Rotten Outcomes: How Impoverished Neighborhoods Influence the Life Trajectories of Children in the United States

Authors

Paul D. Steele

Document Type

Article

Publication Date

2010

Abstract

To use Lisbeth Schorr’s term, children who are at risk for “rotten outcomes” are not randomly scattered throughout the society but are, rather, concentrated in impoverished neighborhoods. In recent decades, government policy and public opinion in the U.S. has reflected the belief that children who experience rotten outcomes are, at least in large part, somehow responsible for their own problems. I assert that the social influences which the child experiences in their neighborhood of residence also influence their life outcomes in both direct and indirect ways. Neighborhoods are social environments where children experience life: presenting risks and opportunities, offering or withholding resources necessary for success, creating experiences with and beliefs about social institutions and their representatives, and providing the ecology in which children develop into adults.
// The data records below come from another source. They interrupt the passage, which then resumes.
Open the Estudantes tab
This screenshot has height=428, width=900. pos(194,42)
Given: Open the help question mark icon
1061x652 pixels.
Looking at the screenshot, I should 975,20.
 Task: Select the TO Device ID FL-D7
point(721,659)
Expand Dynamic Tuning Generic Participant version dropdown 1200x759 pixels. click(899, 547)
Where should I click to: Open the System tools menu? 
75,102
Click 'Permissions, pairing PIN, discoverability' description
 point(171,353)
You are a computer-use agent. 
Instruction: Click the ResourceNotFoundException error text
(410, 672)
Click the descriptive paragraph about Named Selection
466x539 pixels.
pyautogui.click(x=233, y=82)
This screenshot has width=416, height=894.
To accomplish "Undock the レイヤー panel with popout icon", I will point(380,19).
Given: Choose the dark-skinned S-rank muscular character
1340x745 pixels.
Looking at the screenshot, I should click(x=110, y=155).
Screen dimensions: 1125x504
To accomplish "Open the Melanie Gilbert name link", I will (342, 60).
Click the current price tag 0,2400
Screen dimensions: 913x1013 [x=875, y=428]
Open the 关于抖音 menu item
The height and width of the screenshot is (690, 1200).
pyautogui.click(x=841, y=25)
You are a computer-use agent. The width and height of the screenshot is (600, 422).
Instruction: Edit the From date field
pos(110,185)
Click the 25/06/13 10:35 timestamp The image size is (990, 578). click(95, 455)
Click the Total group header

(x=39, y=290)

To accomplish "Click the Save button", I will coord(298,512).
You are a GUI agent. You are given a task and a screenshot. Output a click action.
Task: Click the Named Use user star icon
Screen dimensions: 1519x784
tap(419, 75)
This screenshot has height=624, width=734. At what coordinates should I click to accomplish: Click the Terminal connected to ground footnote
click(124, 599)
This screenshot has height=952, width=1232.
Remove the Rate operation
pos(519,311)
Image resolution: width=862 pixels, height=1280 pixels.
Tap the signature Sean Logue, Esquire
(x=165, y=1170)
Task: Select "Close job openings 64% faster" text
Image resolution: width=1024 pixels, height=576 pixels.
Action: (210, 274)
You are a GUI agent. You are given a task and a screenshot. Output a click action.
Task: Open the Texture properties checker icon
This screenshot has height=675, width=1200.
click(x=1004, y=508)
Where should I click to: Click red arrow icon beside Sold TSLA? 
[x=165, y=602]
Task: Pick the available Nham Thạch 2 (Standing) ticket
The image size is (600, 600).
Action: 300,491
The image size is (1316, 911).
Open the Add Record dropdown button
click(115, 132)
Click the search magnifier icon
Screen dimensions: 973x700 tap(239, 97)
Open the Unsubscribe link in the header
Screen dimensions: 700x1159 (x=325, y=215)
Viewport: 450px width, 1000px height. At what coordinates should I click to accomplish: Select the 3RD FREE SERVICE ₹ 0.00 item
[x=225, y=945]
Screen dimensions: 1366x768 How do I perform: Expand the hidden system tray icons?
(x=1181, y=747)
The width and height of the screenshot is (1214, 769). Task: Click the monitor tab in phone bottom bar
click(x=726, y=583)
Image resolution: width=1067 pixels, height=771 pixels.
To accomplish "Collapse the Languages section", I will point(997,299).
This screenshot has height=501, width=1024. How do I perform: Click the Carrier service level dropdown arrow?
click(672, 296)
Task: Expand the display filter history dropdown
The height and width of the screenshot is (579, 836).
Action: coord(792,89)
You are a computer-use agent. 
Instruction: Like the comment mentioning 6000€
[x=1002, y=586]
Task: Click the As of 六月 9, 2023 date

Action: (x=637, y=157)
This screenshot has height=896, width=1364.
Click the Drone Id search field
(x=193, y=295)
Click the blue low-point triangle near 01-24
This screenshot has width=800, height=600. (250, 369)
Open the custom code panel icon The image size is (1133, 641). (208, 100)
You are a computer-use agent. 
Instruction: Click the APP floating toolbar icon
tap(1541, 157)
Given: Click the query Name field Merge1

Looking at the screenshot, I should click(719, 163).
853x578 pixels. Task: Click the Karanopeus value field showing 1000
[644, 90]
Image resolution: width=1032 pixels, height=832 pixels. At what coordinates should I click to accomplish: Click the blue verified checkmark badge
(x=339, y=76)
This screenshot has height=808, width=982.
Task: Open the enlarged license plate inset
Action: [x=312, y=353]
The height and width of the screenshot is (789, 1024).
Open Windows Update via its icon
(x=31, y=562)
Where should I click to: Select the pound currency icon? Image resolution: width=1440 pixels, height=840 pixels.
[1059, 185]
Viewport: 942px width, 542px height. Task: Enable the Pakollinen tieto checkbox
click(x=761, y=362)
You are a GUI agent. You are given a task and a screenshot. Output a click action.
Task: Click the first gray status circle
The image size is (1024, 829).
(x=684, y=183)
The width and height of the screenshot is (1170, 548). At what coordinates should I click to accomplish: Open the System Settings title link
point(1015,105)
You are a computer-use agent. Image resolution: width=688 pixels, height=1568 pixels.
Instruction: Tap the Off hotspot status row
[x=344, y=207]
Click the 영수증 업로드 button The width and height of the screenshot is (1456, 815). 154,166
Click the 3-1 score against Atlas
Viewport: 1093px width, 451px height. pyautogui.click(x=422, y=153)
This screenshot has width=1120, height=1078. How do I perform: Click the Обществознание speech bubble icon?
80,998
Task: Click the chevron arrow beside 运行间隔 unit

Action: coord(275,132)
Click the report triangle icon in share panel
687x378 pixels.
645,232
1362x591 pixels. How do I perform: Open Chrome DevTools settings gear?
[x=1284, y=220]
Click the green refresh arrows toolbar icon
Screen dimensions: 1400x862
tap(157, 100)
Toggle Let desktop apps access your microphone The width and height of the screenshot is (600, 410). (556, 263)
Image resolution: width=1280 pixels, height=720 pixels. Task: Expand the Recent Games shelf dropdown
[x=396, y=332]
This article summarizes contemporary scholarly perspectives and unpublished research that describe how neighborhoods influence life outcomes for children. It adopts a social capital perspective in addressing the influence of neighborhood’s residents, places, and institutions on the child’s safety, health, and education, distinguishing between compositional and contextual neighborhood effects. It concludes that the life outcomes of children, be they successful or rotten, are influenced by their access to the resources of immediate family and peer social networks (bonding capital), connections to other residents and their networks (bridging capital), and relations with representatives of broader social institutions as manifested in their neighborhood (linking capital).